For anyone seeking to avoid riba, it is necessary to clearly understand the distinction between riba and trade. The simplest way to accurately differentiate between the two is to write out a list of the rights and responsibilities involved in the transaction. If they resemble the rights and responsibilities in a lender/borrower relationship then it is a loan no matter what is said. If they resemble the rights and responsibilities of partners involved in an investment, then it is trade.

In trade one is fully committed to the subject of the trade with the risk of any potential loss and gain, while a loan is based on a predetermined return with the risk of default in repayment. Creating a planned, limited risk and incorporating it in the loan agreement does not make it a trade transaction. Rights and responsibilities come as a package which must be accepted as a whole or rejected as a whole. One cannot choose which rights and responsibilities to observe and which ones to ignore.

In a shariah lending relationship the following applies:

  • It is the lender’s right to have the money returned by an agreed upon date and time. It is acceptable for the lender to secure the loan with a lien, but only for the actual amount lent without any appreciation provisions. The lender is encouraged (but not obligated) to accept delay in payment should the borrower be in financial hardship. The amount returned must be equal to the amount lent, with NO increase, regardless of how long the loan is for. We are told that such a loan is considered a good deed which is rewarded, even more so if the lender accepts a delay in repayment. Lending money in Islam is NOT a business model and the goal behind it is to help others, not to receive financial gain. This is why it is completely meaningless to have terms such as Islamic Mortgage or Shariah Lending in the context of revenue generating business because the two are completely contradictory in term and essence.

  • The borrower owes the lender money and has an obligation to ensure the safe and timely return of the loan without regard for his convenience or economic welfare unless it is very dire. He is bound until the Day of Judgment to return that money and therefore debt is generally discouraged unless it is a necessity. In fact, a borrower is spiritually bound by debt to the degree that he should take a lender’s permission to travel if there could be risk in traveling.


In a trading relationship the following applies:

  • All parties in a partnership or co-ownership have the rights and responsibilities of peers. Within a trade relationship, no partner owes money to the other or has an obligation to repay any money. Any money contributed by a partner is an investment that may increase or decrease. Profit and loss is proportionate to each partner’s investment or the share of trade agreed upon at the outset of the partnership. While the share is usually proportionate to the money invested, other factors can play a role such as the work of each partner (sweat equity). Once the partnership is formed and the share of each partner is set, all responsibility, gain, or loss is shared accordingly. This is the basis of musharaka (partnership) in shariah.

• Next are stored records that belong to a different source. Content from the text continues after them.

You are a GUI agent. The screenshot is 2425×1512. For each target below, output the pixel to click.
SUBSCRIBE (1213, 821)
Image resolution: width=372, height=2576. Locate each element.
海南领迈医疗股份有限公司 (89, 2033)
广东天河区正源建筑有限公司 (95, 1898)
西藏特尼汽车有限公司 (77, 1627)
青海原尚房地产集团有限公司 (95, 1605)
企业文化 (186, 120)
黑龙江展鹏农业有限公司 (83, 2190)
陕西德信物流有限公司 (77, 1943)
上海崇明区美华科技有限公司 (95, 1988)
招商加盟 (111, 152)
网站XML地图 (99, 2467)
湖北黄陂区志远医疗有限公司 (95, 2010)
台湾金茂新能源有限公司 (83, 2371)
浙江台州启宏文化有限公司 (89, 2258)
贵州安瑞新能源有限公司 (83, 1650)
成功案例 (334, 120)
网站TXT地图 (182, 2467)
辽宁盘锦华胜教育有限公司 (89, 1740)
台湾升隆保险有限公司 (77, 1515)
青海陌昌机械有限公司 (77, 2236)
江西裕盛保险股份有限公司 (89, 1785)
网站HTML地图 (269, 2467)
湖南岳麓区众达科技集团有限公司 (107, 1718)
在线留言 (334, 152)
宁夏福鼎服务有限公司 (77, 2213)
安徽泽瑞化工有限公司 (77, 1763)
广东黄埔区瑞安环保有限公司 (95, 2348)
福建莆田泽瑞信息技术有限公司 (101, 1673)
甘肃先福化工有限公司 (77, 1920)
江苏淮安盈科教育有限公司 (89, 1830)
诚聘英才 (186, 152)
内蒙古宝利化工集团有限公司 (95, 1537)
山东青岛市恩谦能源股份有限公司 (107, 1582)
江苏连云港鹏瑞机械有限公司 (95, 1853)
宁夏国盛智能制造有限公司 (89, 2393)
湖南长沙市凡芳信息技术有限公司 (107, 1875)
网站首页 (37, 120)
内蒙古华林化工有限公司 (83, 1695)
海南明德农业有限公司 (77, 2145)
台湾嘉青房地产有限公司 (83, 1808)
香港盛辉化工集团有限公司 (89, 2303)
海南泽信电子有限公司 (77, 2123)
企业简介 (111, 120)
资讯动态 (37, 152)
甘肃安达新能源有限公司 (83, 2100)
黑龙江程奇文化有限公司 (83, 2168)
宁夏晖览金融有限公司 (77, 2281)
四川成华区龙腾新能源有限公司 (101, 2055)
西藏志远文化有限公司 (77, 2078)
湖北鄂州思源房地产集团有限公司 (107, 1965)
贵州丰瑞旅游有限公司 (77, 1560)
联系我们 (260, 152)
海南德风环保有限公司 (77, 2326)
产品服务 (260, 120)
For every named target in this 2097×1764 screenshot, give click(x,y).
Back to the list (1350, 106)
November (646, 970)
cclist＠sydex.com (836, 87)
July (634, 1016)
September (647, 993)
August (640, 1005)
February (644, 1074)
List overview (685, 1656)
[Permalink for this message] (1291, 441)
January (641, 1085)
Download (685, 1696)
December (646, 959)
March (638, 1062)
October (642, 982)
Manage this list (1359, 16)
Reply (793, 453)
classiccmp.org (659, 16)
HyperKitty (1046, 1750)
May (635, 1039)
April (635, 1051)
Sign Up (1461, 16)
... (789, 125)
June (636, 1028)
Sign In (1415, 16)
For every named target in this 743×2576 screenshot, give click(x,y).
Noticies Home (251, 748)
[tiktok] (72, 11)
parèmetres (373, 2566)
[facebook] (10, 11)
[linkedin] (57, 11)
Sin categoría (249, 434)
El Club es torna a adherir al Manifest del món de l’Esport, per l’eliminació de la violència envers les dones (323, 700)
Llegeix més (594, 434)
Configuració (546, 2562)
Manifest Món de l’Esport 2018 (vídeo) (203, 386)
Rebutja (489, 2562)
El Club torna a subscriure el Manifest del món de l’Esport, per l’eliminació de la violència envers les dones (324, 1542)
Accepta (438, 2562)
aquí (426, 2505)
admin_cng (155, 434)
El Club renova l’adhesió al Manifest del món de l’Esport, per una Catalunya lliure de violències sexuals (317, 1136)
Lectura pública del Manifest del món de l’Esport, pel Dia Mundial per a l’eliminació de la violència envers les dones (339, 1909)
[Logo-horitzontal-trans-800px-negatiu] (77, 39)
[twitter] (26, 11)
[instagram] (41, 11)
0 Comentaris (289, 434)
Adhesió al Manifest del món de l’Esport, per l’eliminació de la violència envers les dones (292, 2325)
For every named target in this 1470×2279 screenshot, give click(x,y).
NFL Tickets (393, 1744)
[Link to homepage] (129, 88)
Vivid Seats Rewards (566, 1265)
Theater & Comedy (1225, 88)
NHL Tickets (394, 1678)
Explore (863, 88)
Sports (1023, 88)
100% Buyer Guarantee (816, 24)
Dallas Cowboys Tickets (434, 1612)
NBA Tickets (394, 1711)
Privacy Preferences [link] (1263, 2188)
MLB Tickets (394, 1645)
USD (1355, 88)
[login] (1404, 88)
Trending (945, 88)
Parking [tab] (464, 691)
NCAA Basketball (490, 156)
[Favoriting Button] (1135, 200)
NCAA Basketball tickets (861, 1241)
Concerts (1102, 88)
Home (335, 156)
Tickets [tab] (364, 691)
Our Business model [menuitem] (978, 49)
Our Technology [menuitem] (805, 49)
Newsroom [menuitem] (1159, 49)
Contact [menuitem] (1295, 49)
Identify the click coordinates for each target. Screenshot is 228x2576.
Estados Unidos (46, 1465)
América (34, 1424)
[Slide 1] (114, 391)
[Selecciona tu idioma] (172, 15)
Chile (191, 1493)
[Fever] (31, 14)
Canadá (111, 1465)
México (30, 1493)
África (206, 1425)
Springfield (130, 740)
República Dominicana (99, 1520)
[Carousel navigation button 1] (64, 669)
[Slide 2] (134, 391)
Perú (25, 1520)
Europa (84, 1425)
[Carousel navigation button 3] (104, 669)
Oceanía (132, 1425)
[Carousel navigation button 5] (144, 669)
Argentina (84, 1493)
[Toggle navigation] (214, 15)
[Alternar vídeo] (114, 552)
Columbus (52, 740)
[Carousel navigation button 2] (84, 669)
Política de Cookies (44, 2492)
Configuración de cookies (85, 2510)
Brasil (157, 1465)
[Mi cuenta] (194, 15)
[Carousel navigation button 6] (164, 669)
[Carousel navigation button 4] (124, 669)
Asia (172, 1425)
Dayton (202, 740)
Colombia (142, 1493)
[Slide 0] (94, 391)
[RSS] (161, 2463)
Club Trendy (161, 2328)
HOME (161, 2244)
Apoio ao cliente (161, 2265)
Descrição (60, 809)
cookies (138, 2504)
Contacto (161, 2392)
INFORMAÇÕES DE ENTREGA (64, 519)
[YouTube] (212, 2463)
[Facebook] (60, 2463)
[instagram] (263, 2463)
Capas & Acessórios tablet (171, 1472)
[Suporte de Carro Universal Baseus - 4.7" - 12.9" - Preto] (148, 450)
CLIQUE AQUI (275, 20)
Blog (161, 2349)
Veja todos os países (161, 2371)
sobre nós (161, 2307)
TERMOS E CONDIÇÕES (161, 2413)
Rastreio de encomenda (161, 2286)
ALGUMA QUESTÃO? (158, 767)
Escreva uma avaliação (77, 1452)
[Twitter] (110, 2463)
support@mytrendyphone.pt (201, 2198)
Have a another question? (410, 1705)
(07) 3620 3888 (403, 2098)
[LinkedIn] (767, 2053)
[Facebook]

  • An investor who buys a property then resells it at a profit can do so within the bounds of a normal transaction. The seller (investor) may collect the sale price in installments but has nothing to do with the financial “time value of money” and the seller must own the property before any sale can occur. This is the basis of murabaha (profit) in shariah. Read more about what constitutes murabaha.

  • A third party may act as an intermediary or broker (such as a real estate agent), taking no risk yet taking a commission at the time of sale for services that facilitate the transaction. Such a commission is set and cannot be for money lent or credit extended, or related to the length of time it takes for the payment to be fully collected. In this case, the broker cannot be a co-owner, a seller or a financier.